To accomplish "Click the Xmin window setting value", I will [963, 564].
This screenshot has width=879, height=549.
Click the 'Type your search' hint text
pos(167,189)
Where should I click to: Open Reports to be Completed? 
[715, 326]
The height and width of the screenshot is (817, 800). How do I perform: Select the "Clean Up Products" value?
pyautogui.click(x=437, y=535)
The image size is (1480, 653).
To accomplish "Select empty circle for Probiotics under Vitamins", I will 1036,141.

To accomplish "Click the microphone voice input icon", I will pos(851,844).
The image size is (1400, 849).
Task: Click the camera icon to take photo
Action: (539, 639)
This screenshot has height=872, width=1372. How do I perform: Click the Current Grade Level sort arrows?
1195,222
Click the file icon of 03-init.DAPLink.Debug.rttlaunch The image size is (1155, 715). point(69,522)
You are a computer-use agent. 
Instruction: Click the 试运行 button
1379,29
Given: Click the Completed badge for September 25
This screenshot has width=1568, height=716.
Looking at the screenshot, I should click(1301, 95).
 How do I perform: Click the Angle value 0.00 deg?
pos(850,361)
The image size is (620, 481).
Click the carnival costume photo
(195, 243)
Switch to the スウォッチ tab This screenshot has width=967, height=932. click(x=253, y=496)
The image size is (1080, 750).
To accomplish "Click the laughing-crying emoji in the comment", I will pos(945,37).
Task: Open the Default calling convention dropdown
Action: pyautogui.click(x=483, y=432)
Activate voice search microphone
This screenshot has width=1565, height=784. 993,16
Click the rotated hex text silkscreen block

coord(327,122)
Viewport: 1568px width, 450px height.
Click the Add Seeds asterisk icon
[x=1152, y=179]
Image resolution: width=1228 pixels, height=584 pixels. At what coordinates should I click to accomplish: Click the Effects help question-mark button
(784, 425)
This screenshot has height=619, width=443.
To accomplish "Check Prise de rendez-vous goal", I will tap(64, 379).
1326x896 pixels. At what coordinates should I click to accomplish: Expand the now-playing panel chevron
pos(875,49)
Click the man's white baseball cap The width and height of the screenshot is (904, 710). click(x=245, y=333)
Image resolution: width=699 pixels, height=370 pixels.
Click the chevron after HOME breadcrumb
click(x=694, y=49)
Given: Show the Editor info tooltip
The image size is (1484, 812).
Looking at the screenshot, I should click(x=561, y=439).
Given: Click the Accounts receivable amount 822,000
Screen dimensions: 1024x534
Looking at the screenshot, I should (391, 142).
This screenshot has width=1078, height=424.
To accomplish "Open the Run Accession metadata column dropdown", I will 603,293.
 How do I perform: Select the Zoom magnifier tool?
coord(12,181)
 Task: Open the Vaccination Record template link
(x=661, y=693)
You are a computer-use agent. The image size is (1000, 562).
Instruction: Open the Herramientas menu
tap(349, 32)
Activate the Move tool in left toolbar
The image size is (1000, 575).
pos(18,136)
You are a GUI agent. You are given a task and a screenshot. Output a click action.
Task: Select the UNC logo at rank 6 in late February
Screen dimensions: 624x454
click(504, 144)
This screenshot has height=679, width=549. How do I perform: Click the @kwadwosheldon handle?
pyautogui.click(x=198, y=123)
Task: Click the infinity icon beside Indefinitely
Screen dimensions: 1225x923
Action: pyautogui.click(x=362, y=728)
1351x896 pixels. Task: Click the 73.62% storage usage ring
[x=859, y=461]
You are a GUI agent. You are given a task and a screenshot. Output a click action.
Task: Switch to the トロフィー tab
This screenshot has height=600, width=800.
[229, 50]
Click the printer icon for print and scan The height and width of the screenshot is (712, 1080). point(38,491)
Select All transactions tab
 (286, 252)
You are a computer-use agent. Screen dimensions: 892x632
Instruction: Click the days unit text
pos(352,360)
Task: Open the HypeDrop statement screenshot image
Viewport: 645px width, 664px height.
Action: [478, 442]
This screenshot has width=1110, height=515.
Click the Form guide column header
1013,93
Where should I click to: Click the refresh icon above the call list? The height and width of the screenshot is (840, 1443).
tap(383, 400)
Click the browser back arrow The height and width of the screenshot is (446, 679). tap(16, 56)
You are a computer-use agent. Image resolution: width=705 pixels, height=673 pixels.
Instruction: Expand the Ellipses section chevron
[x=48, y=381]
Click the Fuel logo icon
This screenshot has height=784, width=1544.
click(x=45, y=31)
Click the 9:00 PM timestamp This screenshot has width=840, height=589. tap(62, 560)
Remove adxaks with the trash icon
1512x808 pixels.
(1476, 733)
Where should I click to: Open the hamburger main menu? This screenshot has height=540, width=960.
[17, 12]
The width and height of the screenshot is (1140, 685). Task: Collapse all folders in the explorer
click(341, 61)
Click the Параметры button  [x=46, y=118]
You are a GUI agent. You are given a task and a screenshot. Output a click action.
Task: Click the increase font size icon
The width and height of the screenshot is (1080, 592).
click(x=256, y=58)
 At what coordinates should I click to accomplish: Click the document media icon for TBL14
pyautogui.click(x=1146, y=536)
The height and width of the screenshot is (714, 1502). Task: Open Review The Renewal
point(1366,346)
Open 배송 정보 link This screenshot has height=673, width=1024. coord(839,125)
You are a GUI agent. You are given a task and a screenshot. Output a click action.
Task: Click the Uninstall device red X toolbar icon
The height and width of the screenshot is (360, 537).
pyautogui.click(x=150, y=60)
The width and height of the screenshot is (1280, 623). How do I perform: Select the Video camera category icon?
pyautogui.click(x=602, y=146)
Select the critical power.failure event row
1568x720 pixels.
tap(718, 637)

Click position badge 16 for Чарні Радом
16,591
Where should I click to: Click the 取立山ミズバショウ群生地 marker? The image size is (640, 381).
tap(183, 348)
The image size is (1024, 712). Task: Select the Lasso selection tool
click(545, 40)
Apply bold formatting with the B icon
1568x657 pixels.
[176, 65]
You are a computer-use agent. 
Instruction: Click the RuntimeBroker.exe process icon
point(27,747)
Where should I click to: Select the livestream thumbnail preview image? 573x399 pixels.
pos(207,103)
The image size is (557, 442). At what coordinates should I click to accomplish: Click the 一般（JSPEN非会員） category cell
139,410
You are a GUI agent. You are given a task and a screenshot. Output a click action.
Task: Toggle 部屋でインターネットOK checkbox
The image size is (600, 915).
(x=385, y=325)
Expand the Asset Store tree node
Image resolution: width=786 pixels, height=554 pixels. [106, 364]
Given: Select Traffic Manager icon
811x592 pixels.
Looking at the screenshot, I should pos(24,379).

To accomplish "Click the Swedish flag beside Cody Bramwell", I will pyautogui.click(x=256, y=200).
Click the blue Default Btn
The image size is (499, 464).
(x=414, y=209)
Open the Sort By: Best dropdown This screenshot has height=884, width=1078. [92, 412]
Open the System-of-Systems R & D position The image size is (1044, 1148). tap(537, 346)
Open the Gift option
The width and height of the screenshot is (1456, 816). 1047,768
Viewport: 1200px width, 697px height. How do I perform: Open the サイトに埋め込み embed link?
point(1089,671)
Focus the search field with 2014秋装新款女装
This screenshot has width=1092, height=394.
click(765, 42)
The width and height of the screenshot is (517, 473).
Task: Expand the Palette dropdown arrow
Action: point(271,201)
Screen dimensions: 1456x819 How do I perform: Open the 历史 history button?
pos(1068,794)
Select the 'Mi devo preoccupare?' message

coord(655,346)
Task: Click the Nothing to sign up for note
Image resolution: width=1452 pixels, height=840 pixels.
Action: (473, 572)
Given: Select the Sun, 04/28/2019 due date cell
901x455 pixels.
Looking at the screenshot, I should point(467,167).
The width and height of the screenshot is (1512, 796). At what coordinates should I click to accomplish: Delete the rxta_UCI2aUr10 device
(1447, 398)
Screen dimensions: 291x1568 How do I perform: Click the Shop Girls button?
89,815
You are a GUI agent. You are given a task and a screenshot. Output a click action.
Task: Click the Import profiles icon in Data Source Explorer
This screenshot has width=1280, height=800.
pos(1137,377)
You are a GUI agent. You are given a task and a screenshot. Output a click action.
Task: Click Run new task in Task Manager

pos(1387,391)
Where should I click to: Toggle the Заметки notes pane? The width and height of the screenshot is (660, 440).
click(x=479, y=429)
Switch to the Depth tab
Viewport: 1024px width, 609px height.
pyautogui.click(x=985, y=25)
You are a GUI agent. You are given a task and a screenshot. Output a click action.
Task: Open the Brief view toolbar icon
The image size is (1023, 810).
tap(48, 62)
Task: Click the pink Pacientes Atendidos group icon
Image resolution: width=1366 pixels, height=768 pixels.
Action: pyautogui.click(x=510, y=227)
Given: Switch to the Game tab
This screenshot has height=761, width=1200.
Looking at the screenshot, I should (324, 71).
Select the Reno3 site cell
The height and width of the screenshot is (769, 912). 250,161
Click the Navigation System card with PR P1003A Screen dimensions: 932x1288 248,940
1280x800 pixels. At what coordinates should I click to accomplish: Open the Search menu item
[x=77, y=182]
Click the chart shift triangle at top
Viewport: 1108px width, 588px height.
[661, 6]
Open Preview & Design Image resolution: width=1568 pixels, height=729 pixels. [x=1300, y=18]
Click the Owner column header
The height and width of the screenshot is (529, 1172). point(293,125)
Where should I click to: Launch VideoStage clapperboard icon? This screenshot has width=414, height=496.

______

== PROBLEM STATEMENT ==
Print everything from the line containing "The height and width of the screenshot is (714, 1502)." down to the line containing "pyautogui.click(x=150, y=60)", both included, with each line unchanged.

== WORKED ANSWER ==
The height and width of the screenshot is (714, 1502). Task: Open Review The Renewal
point(1366,346)
Open 배송 정보 link This screenshot has height=673, width=1024. coord(839,125)
You are a GUI agent. You are given a task and a screenshot. Output a click action.
Task: Click the Uninstall device red X toolbar icon
The height and width of the screenshot is (360, 537).
pyautogui.click(x=150, y=60)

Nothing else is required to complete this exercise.